What were the findings of the investigation into Tara Reade's allegations against Joe Biden?
Executive summary
Investigations and major news inquiries into Tara Reade’s 1993 allegation that Joe Biden sexually assaulted her reached no definitive public finding that corroborated her account: major news organizations reported they could not locate contemporaneous official complaints and found little corroboration from former Biden staffers [1] [2]. Reade has continued legal and public efforts — including lawsuits and claims of government investigation — but reporting shows mixed evidence about her record and credibility, and available sources do not report a formal criminal finding against Biden [3] [4] [5].
1. What journalists actually investigated: document searches and interviews
News outlets including The New York Times and others sought contemporaneous records and interviewed former Biden staffers; those investigations reported they could not find a formal complaint Reade said she filed with the Senate and found no corroboration from other staffers about the assault she described [1] [2]. PBS summarized Reade’s account and noted she said she filed a limited report with a congressional personnel office that “did not explicitly accuse him of sexual assault or harassment,” a detail investigators tried to verify [6].

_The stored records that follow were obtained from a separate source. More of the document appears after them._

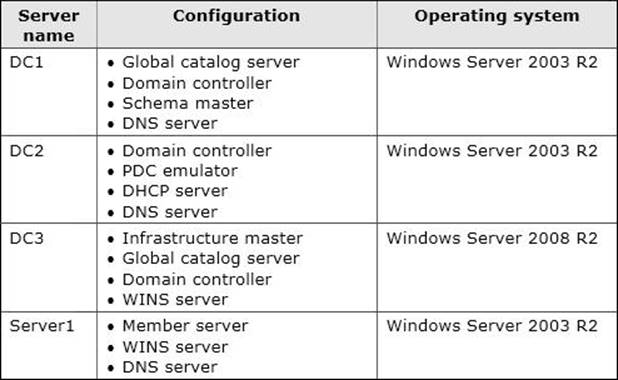The width and height of the screenshot is (618, 380).
Task: Click the Server name column header
Action: [x=49, y=25]
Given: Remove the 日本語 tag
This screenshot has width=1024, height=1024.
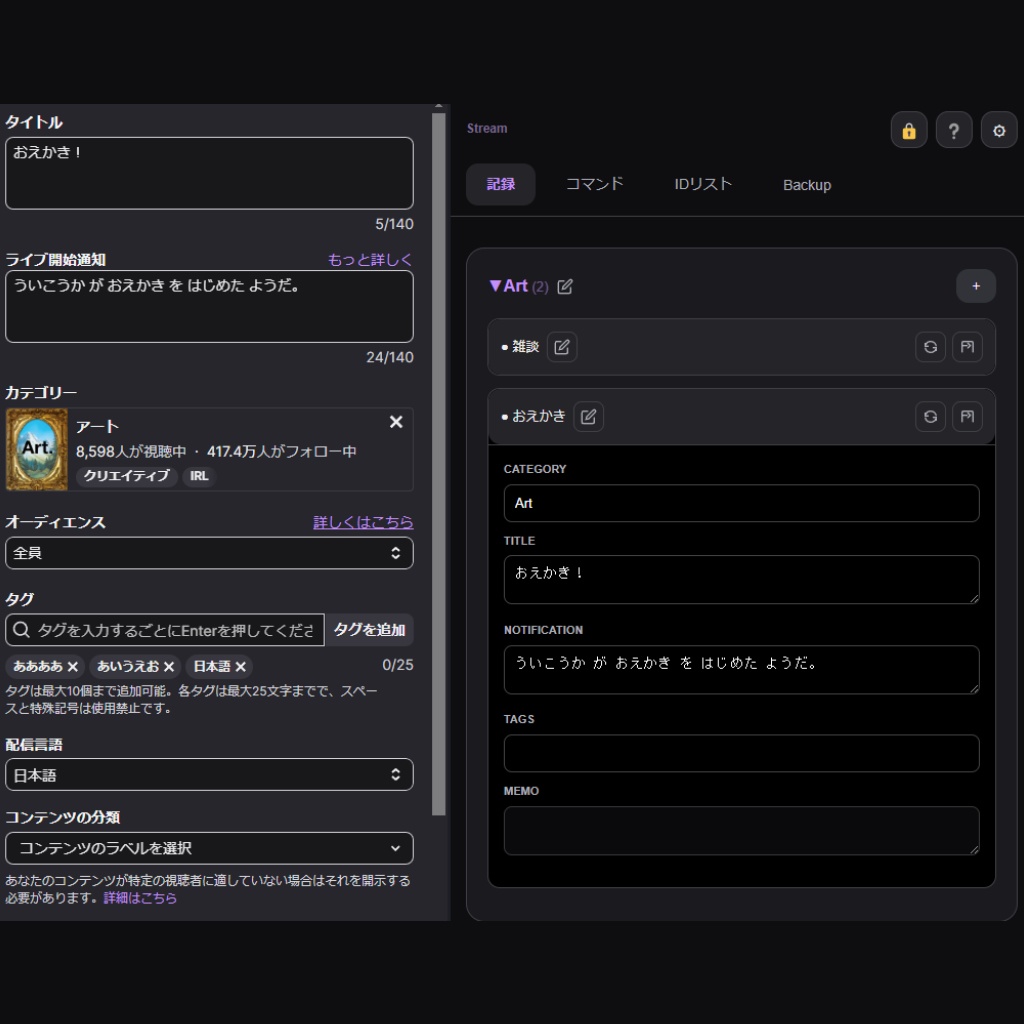Looking at the screenshot, I should tap(240, 666).
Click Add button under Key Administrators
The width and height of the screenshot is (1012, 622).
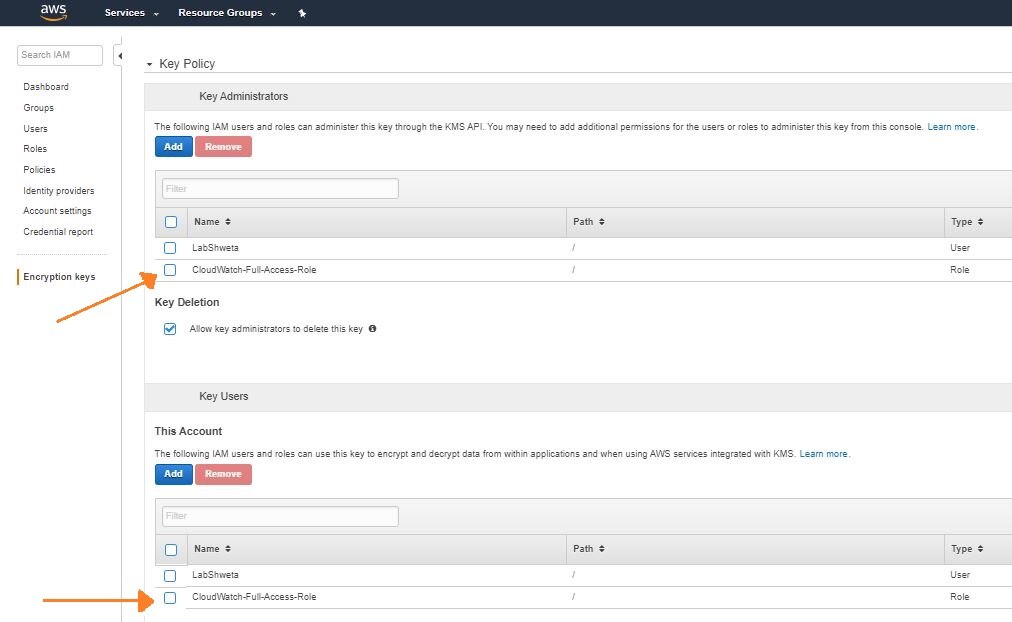[173, 146]
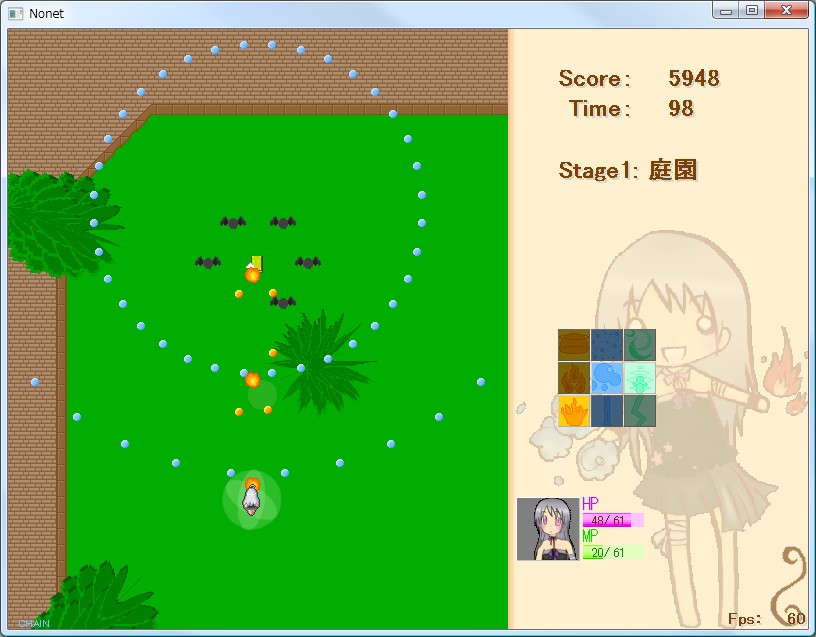Click the Nonet icon in the title bar

click(x=14, y=13)
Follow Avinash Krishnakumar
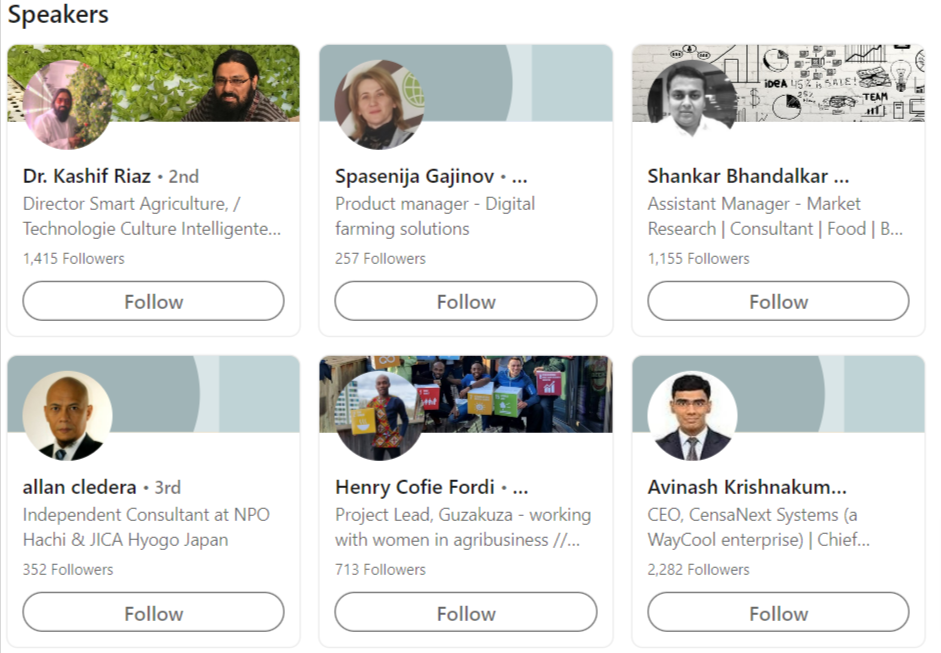Screen dimensions: 941x653 click(x=778, y=613)
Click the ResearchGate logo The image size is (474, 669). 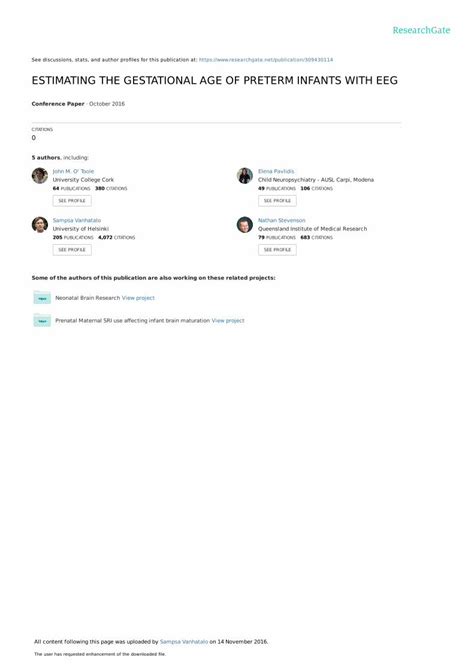(421, 30)
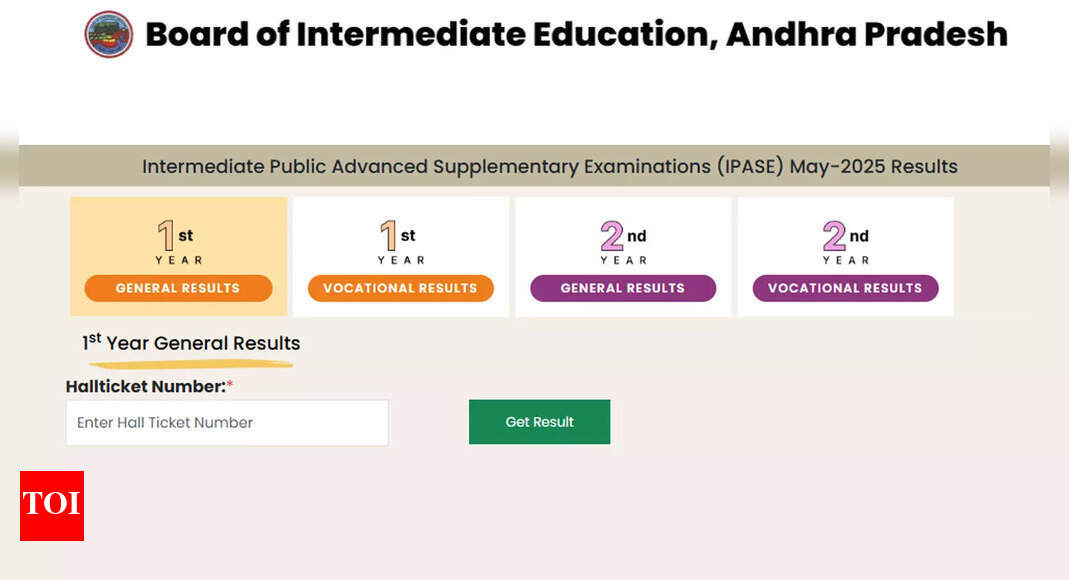Click the red TOI logo
Viewport: 1069px width, 580px height.
click(52, 505)
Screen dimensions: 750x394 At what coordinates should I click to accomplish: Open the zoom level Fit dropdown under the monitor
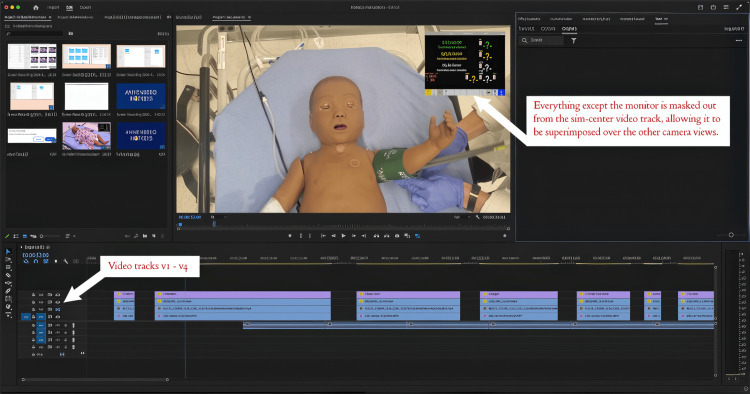(x=218, y=217)
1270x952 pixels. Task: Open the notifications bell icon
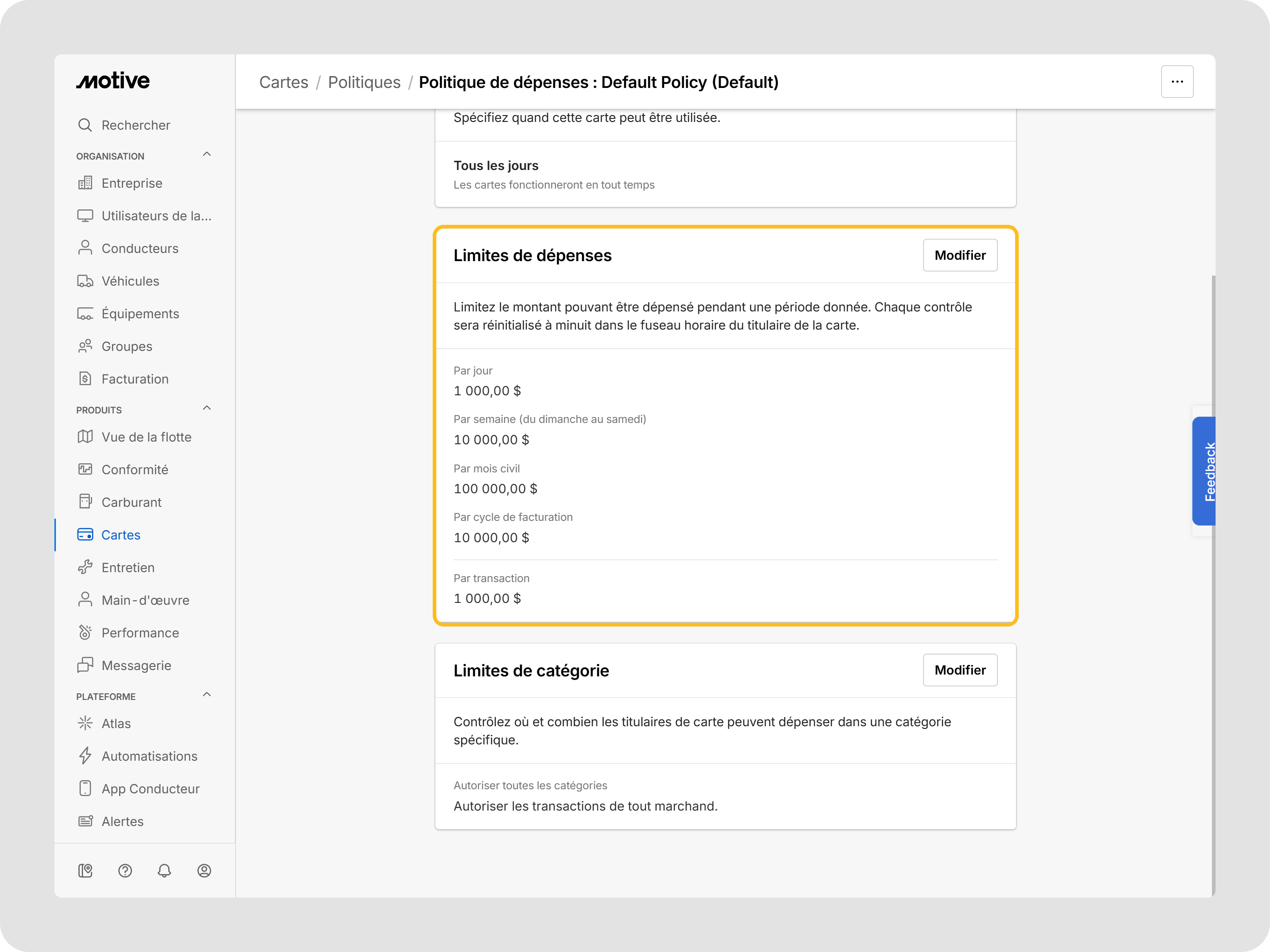tap(164, 870)
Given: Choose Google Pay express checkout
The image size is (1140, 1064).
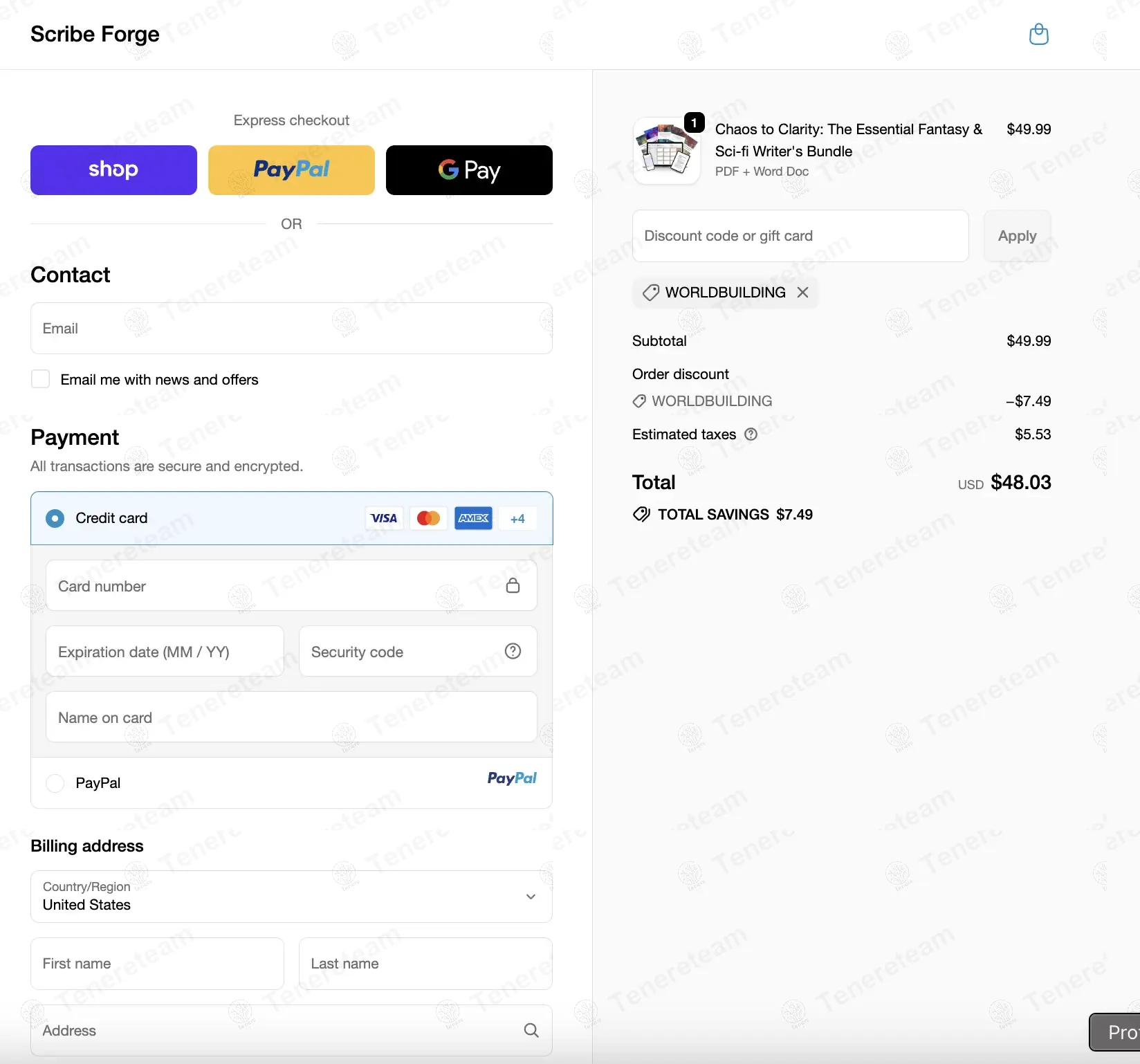Looking at the screenshot, I should click(x=469, y=170).
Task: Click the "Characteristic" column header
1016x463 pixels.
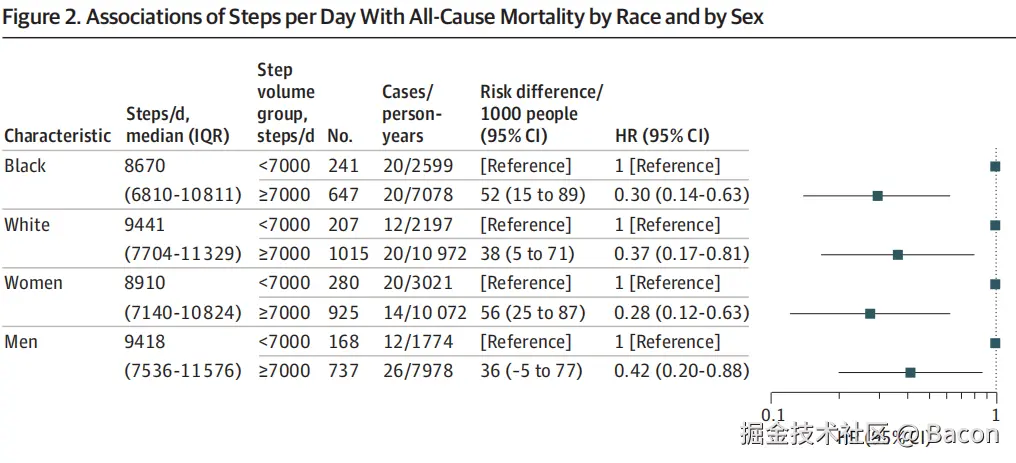Action: tap(57, 136)
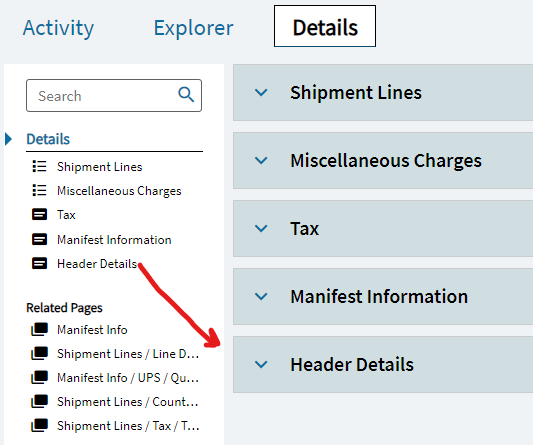
Task: Open the Shipment Lines / Tax related page
Action: click(128, 426)
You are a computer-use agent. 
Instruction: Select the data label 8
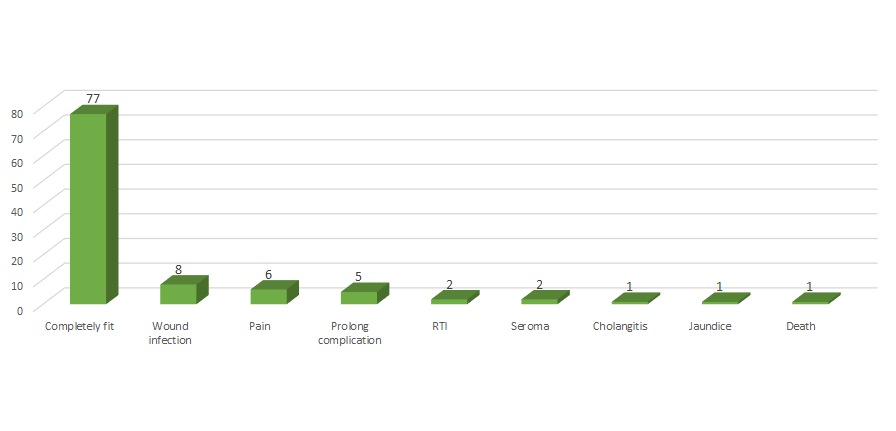point(179,269)
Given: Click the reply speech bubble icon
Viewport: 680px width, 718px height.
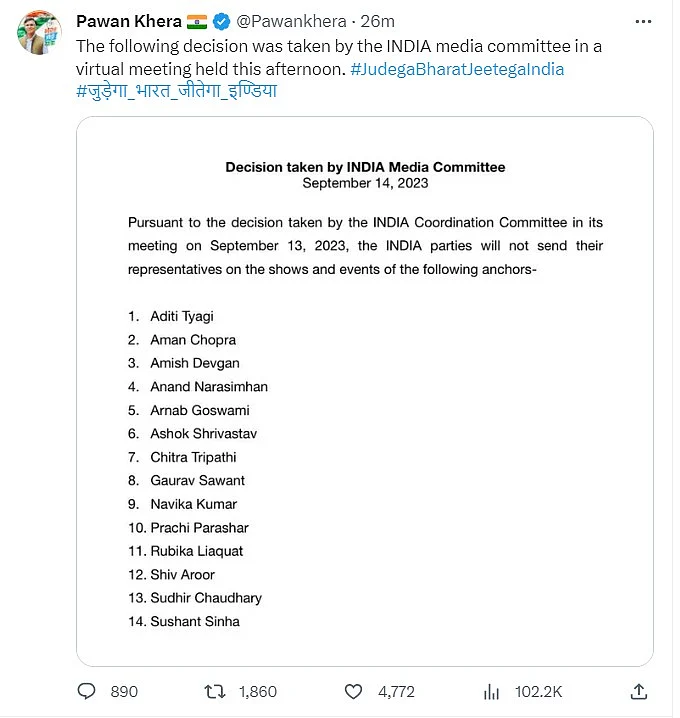Looking at the screenshot, I should coord(87,691).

2. The result journalists reported: no corroboration, no pattern
The large-scale reporting concluded there was no independent corroboration of the specific assault allegation and that no pattern of sexual misconduct by Biden was found in their reporting; that absence of corroboration was central to outlets’ conclusions rather than a formal exoneration via a judicial or police finding [2] [1].
3. Investigative limits: absence of proof is not proof of absence
Reporting focused on the inability to locate a complaint and on former colleagues’ statements, which leaves gaps: inability to find records decades later is not proof an event did not occur, and news outlets flagged those evidentiary limits while reporting they found no corroboration [1] [6]. Available sources do not mention any final criminal prosecution or judicial ruling determining guilt or innocence.
4. Reade’s subsequent legal and political actions
After the 2020 reporting, Reade pursued civil and administrative avenues: she filed suits and complaints alleging government mistreatment and sought records from the FBI and DOJ, and in 2025 she amended litigation claiming damages and alleging “weaponization” by government actors — actions that signal ongoing legal contention rather than a closed investigative finding [3] [4]. Newsweek reported a $100 million amendment to a complaint alleging government targeting [3].
5. Credibility questions and competing evidence raised in reporting
Several outlets reported on discrepancies and challenges related to Reade’s background and accounts: investigations looked into whether she filed the complaints she described, noted differences in descriptions over time, and reported inquiries in California about whether she gave false testimony in other contexts [1] [7]. Those threads were used by some journalists to question aspects of her credibility while others and advocacy groups emphasized believing survivors and the need to hear allegations [8] [7].
6. Political and informational context: how the story was used
Coverage shows the allegation became a politically charged issue during the 2020 campaign and later was amplified in various venues; Reade’s move to Russia and involvement with Russian media were reported and introduced a geopolitical dimension to public perception of her claims [9] [5]. Meanwhile advocacy groups wrote statements about believing survivors while also calling for fair process [8].
7. What the public record contains now — and what it does not
Major news investigations concluded they could not find the contemporaneous complaint Reade described and did not corroborate her specific account through other staff members, and available sources show no public criminal conviction or official investigative finding holding Biden responsible [1] [2]. Available sources do not mention a formal criminal finding or a conclusive investigative report exonerating or convicting either party.
8. Why the difference between reporting and a legal finding matters
Journalists’ inability to corroborate an allegation is different from a legal determination: reporting establishes what evidence reporters could locate and whom they could interview; courts or prosecutors make legalistic findings based on different procedures. Sources show active litigation and allegations of government misconduct by Reade — not a closed criminal investigative outcome [4] [3].
Limitations and competing viewpoints are explicit in the sources: investigative reports documented lack of corroboration [1] [2], advocates urged listening to survivors [8], and Reade has continued legal claims and public activism that maintain the dispute [3] [4].